Une petite tumeur cancéreuse (appelée cancer microinvasif) peut être totalement enlevée par une procédure appelée conisation. Une grande partie du tissus du col de l’utérus est alors enlevée. Le prélèvement est examiné au microscope afin de s’assurer que tous les tissus cancéreux ont été enlevés. Cette biopsie peut se faire dans le cabinet du médecin ou à l’hôpital.

Si le cancer ne peut pas être totalement éliminé par la conisation, une hystérectomie (ablation de l’utérus) peut être pratiquée afin d’empêcher que le cancer n’envahisse d’autres parties du corps. Il arrive que l’on enlève également les glandes lymphatiques situées dans la zone du pelvis, on pratique alors une hystérectomie totale. Mais si le cancer s’est déjà propagé au delà du col de l’utérus, il est nécessaire de recourir à un traitement par irradiation. Habituellement, la chimiothérapie n’est pas utilisée pour traiter le cancer du col de l’utérus.

Peut-on prévenir le cancer du col de l’utérus ?

Oui, le cancer du col peut être prévenu en faisant des examens réguliers (frottis) et en traitant proprement la dysplasie. C’est la raison pour laquelle il est fortement conseillé aux femmes séropositives de faire des examens gynécologiques réguliers. Les femmes séropositives qui ont un « passé médical de dysplasie » devraient faire un examen colposcopique tous les six mois. Assurez-vous que le gynécologue que vous consultez soit familier du VIH.

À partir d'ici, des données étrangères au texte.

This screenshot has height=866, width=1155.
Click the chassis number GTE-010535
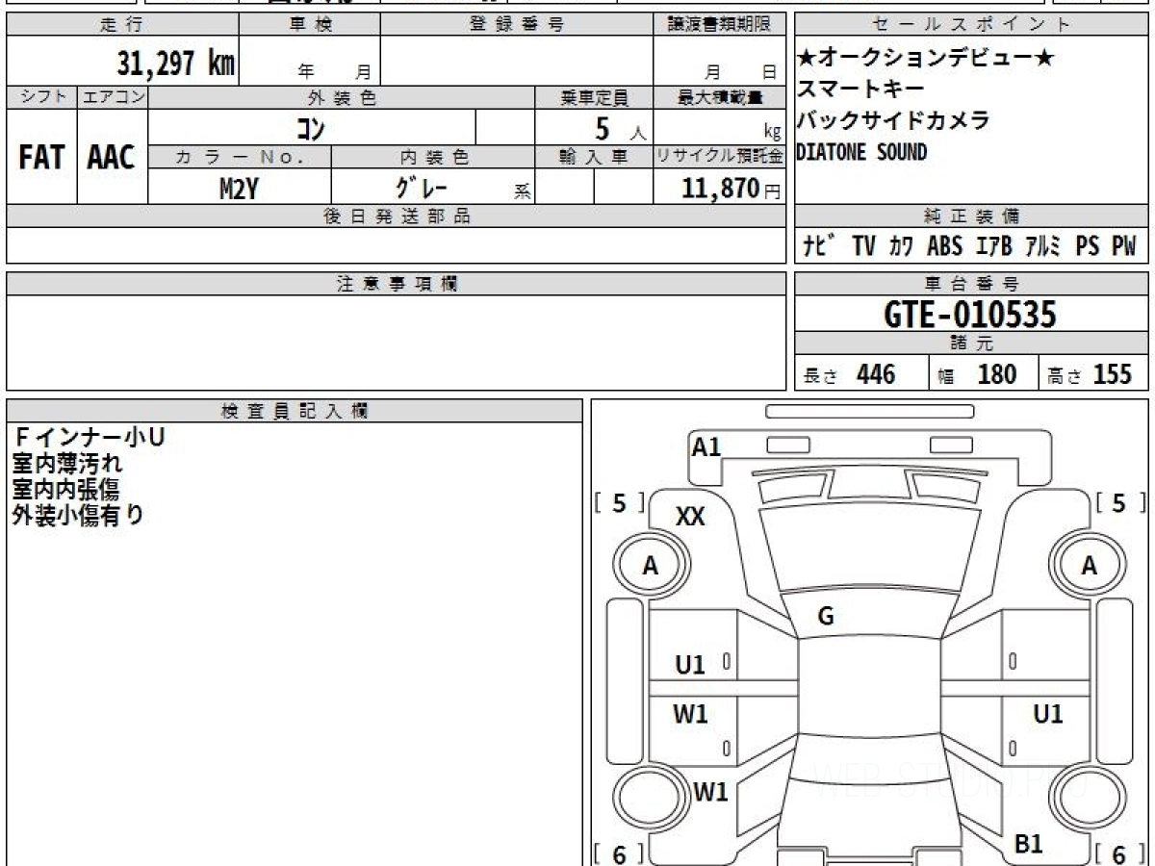(x=970, y=315)
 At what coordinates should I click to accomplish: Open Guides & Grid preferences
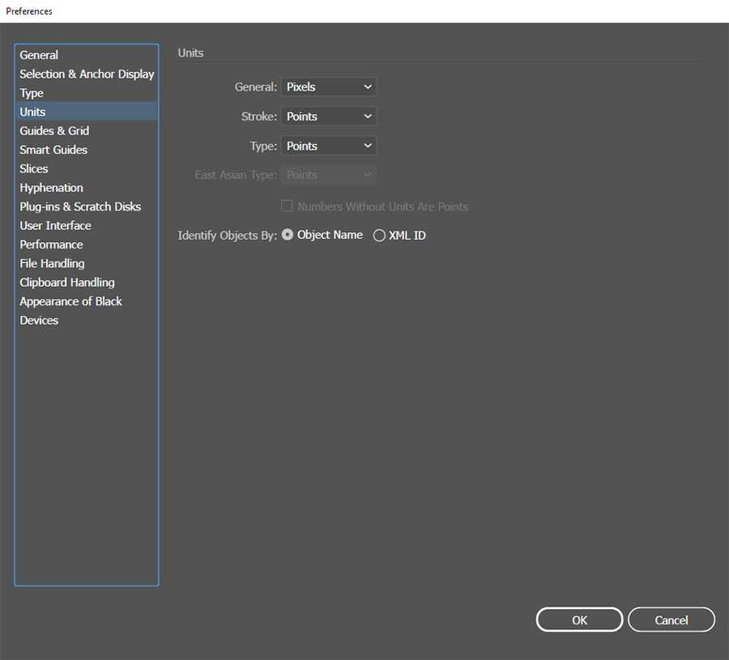pos(54,130)
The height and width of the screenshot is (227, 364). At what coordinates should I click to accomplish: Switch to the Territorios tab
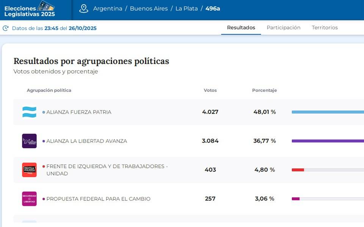click(325, 28)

Quelques mots sur le virus humain du papillome (VHP)

Le VHP ne provoque pas toujours le cancer. En fait, environ un tiers des femmes actives sexuellement sont exposées au VHP mais très peu d’entre elles ont développé un cancer du col de l’utérus. Le VHP est aussi connu comme étant le virus qui provoque les verrues. Cependant certains types de VHP ne produisent aucun symptôme. De récentes recherches ont déterminé qu’il y a environ, et au minimum, 60 différents types de VHP parmi lesquels douze sont sexuellement transmissibles. Certains de ces virus se transmettent très facilement, par toutes sortes de contacts intimes allant du contact sexuel au contact peau contre peau.

Le traitement contre le VHP a besoin d’être répété (habituellement une à trois fois par semaine pendant deux à six semaines). Des contacts sexuels sont déconseillés quand le virus est présent dans la zone génitale. Les partenaires sexuels doivent être examinés pour que le virus soit dépisté.